Closed jdevalk closed 8 months ago
I think this would be a good addition, but I do know web crawlers that use the priority field.
@RDIL such as? Honestly I’ve been doing SEO for well over a decade, not seen it used in the last 5 years.
Fair enough.
Great idea! Thanks for the suggestion!
Hello! I want to help solve this issue. As I can see, there are several implementation options here:
Most likely the last build time since even just tiny changes end up changing the chunk hashes, so its constantly being modified.
@RDIL FYI Webpack 5 might help to make the js chunks more "stable" (see my recent comment in https://github.com/facebook/docusaurus/issues/3383), we may try to migrate after i18n is ready.
Not sure what we should do for this date. Also not sure how the sitemaps plugin could access the "last modification date" of the page, as this plugin is decoupled from the others.
Is it mandatory to add it to the sitemaps? It could likely be easier to handle this by adding a meta directly on the page, otherwise, we'd have to find a way to provide such metadata per path to the sitemap plugin.
Asking this, because for my work on i18n I'll also have to think about how to set up useful headers for localization (hreflang), and thought about adding them to the page directly instead of the sitemaps.

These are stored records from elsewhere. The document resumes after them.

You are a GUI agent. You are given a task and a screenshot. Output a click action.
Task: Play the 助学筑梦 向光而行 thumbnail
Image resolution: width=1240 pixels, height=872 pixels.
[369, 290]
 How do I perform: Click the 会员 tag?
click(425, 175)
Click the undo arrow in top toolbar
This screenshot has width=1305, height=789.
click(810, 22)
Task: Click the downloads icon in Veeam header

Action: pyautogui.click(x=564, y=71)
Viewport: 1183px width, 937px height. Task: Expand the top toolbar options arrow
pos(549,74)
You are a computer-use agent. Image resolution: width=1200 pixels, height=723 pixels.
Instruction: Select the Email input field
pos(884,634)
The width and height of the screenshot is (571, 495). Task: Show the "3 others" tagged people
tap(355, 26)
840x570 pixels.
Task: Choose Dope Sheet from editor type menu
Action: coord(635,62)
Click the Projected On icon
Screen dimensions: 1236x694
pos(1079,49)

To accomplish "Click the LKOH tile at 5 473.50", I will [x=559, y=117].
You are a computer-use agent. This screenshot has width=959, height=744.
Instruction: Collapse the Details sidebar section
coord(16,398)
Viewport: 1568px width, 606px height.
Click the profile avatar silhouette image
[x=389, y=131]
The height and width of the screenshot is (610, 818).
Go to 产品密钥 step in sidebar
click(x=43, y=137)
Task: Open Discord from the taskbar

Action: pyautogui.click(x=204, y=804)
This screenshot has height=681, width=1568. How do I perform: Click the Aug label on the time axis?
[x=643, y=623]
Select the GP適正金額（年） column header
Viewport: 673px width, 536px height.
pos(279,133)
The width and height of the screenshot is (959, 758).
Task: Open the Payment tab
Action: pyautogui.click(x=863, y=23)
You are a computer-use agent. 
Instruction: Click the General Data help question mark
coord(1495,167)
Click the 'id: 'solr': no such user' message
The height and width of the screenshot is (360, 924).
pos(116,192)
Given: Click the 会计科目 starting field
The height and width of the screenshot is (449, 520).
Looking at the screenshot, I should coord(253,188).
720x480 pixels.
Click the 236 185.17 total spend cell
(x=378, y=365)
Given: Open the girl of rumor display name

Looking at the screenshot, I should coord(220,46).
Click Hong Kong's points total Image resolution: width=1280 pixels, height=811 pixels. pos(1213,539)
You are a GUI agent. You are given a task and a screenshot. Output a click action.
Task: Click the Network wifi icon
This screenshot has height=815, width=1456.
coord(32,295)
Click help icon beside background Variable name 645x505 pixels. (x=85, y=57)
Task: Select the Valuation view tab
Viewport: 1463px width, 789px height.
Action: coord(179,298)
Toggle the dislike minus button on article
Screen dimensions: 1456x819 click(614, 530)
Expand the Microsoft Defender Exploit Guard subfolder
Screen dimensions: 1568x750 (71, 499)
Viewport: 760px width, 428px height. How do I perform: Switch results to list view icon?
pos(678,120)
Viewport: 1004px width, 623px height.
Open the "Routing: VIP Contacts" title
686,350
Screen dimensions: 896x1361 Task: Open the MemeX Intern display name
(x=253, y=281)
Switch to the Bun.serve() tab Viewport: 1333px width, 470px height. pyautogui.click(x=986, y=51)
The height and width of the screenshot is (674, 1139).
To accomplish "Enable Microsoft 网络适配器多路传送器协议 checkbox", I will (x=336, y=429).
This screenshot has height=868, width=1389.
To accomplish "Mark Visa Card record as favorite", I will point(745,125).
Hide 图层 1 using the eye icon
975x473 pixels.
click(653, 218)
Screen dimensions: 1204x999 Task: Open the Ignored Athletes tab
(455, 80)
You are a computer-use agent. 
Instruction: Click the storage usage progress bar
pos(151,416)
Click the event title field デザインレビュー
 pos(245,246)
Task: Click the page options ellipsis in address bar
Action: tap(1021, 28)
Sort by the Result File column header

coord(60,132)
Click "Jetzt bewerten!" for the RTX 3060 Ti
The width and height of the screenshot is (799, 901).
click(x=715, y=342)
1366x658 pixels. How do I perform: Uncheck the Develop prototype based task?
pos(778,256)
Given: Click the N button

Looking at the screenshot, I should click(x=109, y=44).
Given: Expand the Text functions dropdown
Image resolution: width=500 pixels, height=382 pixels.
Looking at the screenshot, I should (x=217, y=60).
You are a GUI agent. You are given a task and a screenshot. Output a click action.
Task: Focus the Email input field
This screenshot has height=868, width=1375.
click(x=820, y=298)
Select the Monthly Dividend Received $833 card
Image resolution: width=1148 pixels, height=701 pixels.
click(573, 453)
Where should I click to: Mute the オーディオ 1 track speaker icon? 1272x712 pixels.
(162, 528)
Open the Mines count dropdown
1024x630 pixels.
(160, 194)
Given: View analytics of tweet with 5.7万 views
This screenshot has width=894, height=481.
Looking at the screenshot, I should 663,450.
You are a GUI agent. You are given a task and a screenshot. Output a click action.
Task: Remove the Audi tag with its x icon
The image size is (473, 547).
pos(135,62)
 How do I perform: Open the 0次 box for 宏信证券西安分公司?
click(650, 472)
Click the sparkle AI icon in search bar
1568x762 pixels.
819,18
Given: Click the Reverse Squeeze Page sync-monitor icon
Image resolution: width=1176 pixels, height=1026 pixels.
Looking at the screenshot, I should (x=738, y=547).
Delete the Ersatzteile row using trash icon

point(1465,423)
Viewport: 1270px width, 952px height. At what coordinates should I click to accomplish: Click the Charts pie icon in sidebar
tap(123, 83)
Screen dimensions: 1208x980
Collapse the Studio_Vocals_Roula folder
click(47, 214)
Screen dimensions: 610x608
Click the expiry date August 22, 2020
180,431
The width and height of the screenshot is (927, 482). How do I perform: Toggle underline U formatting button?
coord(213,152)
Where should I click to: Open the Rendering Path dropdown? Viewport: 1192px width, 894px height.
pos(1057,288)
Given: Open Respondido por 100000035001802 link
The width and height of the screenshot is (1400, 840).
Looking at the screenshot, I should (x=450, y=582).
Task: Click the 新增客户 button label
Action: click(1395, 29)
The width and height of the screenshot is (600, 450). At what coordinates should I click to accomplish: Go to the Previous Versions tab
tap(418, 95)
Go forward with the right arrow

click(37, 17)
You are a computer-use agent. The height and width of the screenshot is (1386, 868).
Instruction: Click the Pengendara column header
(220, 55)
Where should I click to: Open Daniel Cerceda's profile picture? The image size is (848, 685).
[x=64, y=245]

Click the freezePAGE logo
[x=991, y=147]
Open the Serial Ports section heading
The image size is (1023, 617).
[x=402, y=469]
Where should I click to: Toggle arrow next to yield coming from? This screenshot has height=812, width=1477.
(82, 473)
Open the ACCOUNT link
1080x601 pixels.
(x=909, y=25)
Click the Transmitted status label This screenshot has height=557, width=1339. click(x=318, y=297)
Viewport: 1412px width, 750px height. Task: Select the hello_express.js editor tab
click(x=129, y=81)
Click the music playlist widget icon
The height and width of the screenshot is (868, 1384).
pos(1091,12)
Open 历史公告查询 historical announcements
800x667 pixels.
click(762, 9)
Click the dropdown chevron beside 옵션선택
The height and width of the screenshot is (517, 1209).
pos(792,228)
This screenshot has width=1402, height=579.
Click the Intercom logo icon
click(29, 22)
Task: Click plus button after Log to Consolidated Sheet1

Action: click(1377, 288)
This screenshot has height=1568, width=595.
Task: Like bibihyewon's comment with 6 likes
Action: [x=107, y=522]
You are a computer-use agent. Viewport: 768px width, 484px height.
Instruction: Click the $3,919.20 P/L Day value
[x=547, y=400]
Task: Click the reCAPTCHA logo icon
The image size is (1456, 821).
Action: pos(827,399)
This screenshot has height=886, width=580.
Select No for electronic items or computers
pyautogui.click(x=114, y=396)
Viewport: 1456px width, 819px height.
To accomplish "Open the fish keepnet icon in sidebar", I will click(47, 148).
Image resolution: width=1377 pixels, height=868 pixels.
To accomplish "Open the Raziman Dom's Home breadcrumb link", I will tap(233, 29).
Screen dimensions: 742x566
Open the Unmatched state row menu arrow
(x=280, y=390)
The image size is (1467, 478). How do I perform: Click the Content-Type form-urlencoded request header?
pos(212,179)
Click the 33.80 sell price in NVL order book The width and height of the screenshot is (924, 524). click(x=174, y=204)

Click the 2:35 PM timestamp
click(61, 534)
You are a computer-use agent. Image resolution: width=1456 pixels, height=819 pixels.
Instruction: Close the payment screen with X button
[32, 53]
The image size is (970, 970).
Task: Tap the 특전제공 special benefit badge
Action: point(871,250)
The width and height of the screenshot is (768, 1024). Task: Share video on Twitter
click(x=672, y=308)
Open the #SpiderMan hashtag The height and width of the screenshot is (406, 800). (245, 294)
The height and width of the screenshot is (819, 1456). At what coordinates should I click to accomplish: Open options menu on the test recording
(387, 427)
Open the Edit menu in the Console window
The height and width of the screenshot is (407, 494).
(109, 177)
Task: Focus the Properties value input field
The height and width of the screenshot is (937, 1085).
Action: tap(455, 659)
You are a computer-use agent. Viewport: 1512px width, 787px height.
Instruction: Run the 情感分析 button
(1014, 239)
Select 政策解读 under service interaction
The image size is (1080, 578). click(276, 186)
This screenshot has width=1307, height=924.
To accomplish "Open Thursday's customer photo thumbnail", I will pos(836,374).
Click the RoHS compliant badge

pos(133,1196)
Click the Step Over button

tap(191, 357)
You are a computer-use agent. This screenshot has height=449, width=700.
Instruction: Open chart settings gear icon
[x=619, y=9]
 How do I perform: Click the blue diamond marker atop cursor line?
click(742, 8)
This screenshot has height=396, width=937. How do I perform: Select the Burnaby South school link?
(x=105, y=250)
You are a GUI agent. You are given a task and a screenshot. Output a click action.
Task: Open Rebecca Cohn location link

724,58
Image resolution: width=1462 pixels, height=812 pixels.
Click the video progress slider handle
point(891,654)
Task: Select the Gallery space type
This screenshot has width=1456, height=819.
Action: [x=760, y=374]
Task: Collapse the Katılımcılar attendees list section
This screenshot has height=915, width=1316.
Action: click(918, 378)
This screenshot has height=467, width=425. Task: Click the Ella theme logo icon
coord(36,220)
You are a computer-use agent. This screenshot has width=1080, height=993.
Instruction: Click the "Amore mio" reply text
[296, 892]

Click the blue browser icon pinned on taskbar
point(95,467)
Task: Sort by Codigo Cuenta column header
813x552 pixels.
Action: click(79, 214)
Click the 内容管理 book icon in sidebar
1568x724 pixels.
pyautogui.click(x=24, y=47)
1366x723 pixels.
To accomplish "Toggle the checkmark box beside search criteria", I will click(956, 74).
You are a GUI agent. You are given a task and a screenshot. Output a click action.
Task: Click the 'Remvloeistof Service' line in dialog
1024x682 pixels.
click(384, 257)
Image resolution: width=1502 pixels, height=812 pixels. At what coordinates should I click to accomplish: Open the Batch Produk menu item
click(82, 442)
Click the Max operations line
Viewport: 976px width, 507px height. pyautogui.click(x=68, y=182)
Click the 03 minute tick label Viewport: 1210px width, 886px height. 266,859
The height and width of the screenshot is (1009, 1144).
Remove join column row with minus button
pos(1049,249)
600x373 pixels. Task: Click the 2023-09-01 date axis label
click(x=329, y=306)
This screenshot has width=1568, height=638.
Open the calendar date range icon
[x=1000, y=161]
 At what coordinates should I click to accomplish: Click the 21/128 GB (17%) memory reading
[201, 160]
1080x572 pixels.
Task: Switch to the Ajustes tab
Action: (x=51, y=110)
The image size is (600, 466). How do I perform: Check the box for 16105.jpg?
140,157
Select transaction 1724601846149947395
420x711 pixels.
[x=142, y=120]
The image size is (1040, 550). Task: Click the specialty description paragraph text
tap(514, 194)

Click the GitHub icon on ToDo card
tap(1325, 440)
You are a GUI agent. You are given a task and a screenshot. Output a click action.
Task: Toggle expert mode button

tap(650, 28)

@jdevalk as it seems you know more about SEO than the rest of us, can you give us some insights?
Last modified is somewhat of a must for XML sitemaps indeed.
I think for hreflang I'd go for adding it to the page instead of the XML sitemaps as that makes debugging a lot easier and maybe even makes it accessible to other features within docusaurus, like a language switcher.
Thanks, will do that.
About lastModified, some plugins already read git history to get the last modified date. We can enable also to hardcode it through frontmatter.
I think we should:
addRoute
apis with lastModified: lastModifiedFrontmatter || lastModifiedGit || lastModifiedFS || undefined
If this info can't be obtained (pages might not be generated from FS files), is it better to not add the lastmod entry, or to fallback to build time (which is likely to be a recent value if the site is built often).
We agree that this date should rather be updated when the content change, but not when the code (ie the layout rendering the content etc) change?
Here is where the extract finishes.